John McDonald, composer and pianist, has taught at Tufts University for 19 years. During that time, he has nurtured and promoted a generation of undergraduate and graduate student composers while composing and performing literally hundreds of new works of his own, from pièces d’occasion to large-scale ensembles. No less important, in the public view, has been his manifold and generous service to dozens of Boston-area composers in performing and propagating their music through recitals and group performances which he has tirelessly organized. For two years his home base has been the handsome and acoustically serene Distler Auditorium in the newly-built Granoff Music Center at Tufts.
The Mockingbird Trio is a collaboration of old friends, well-established Bostonians, that has been in existence now for five years and consists of McDonald, the contralto Elizabeth Anker, and the violist Scott Woolweaver. On February 26 they paid tribute to five years’ good feeling with some fine old music (songs and piano pieces by Mozart, Schubert, Brahms and Mahler), some of the songs they had premiered previously (by Tom Fettke, Peter Aldins, and Janice Giteck), and two new works of major proportions. Howard Frazin, of the Longy School and Composers in Red Sneakers, was on hand to hear his song “The Wren,” on a text by Denise Levertov, which was also a tribute to the poet who taught for several years at Tufts. Levertov’s work also provided the text for McDonald’s song “The Mockingbird of Mockingbirds,” in which the protagonist is a “lord of a thousand songs,” as all of us know about this southern bird which extended its range into New England less than a century ago. The composer prefaced it with a short piano prelude called Forerunner.
The ornithological theme was emphatically brought home in A Field Guide to Backyard Birds, a cycle of six songs on her own texts by Francine Trester, who has taught at Tufts and currently teaches at the Berklee College of Music. These delightful and inventive pieces showed an abundance of expressive tonal harmony, sometimes sounding like Barber, or Copland, or even Gershwin, but colored with a bittersweet chromaticism that was Trester’s own. The vocal-instrumental dialogue varied from song to song, including spoken text through much of the fourth number, “Tom Turkey,” and it was a pleasant realization that nowhere in the cycle were there any of the ordinary imitative effects that listeners come to expect in bird music. This cycle should have a wide appeal to performers and audiences alike.

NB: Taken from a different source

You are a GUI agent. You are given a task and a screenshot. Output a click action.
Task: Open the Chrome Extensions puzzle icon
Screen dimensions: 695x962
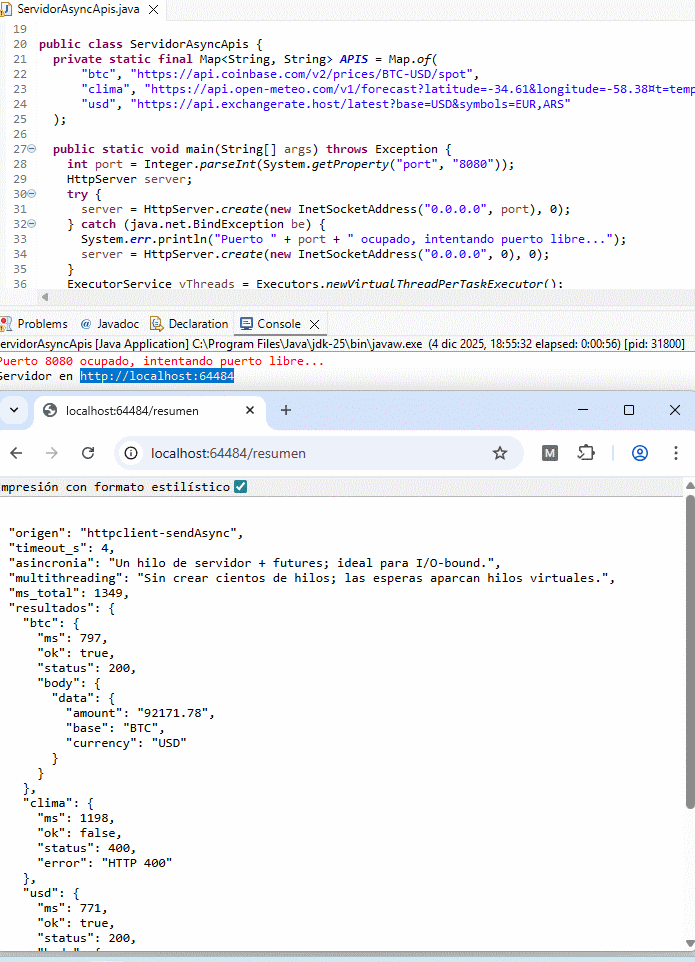pyautogui.click(x=586, y=453)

After the intermission came another premiere, of McDonald’s New York Wedding Tucket for viola and piano, written for the wedding of friends and combining sketches and fragments of earlier works that were psychologically associated but that did not relate to the concert’s prevailing ornithology. The piece included a lot of low-register piano to offset the viola’s higher-altitude gestures, but, as the composer mentioned to me afterwards, “It wasn’t easy to write a fanfare for viola.” Another new work by McDonald, written for the trio, followed: From the Fall of a Sparrow, “A six-part setting of excerpts from Sandra Steingraber’s 2008 Orion magazine article.” The six parts, honoring the house sparrow, Passer domesticus, a significant urban pest introduced from Europe, celebrate “Where they live,” “What the evolutionary ecologists say,” “Where they came from,” “What they eat,” “What they say,” and “The mystery of their worldwide disappearance,” with an ecological envoi that may be ominous: “The sparrow is the new canary.”

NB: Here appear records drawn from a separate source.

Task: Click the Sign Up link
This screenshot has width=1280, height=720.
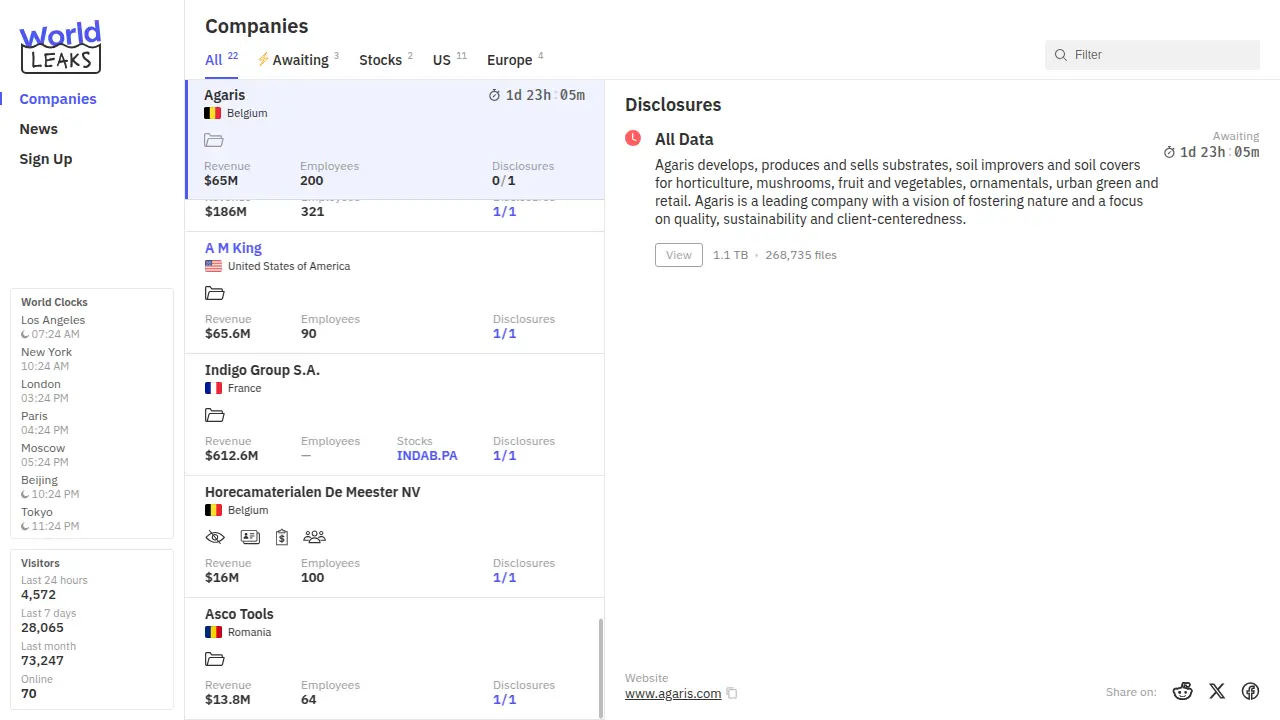Action: [x=46, y=159]
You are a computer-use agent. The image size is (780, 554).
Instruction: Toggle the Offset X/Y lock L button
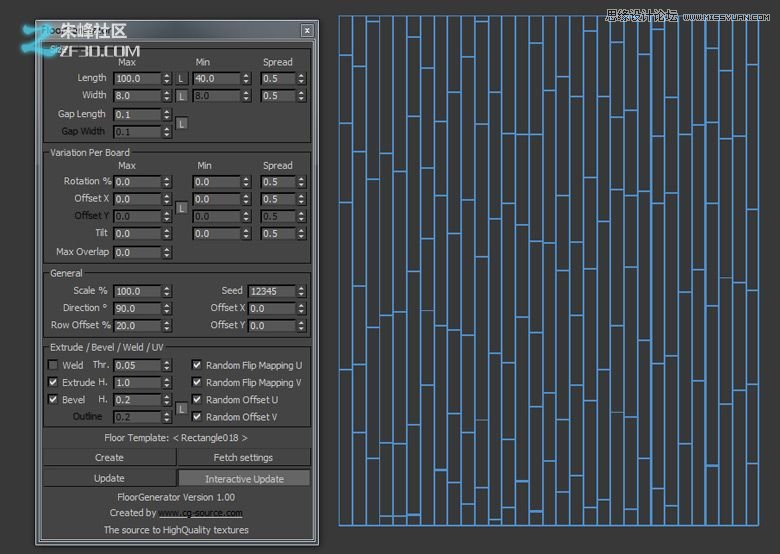(181, 208)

The concert continued with outdoor songs by Brahms and Schubert (I had not realized, hearing Brahms’s Feldeinsamkeit, op. 86 no. 2, that Mahler had almost literally quoted four bars from this song in the sixth movement of his Third Symphony, bars 9-11) and finally Mahler’s Lob des hohen Verstandes (“Praise of Intellect”, from Des Knaben Wunderhorn). The ornithological motif was triumphant to the end in this memorable comedy about the competition between the cuckoo and the nightingale, refereed by the donkey.
Elizabeth Anker and John McDonald gave the final number as an improvisation, on Francine Trester’s “Mourning Dove” heard earlier in the evening. Scott Woolweaver, from the back of the hall, provided some fine A-string harmonics as bird calls, but from some other species.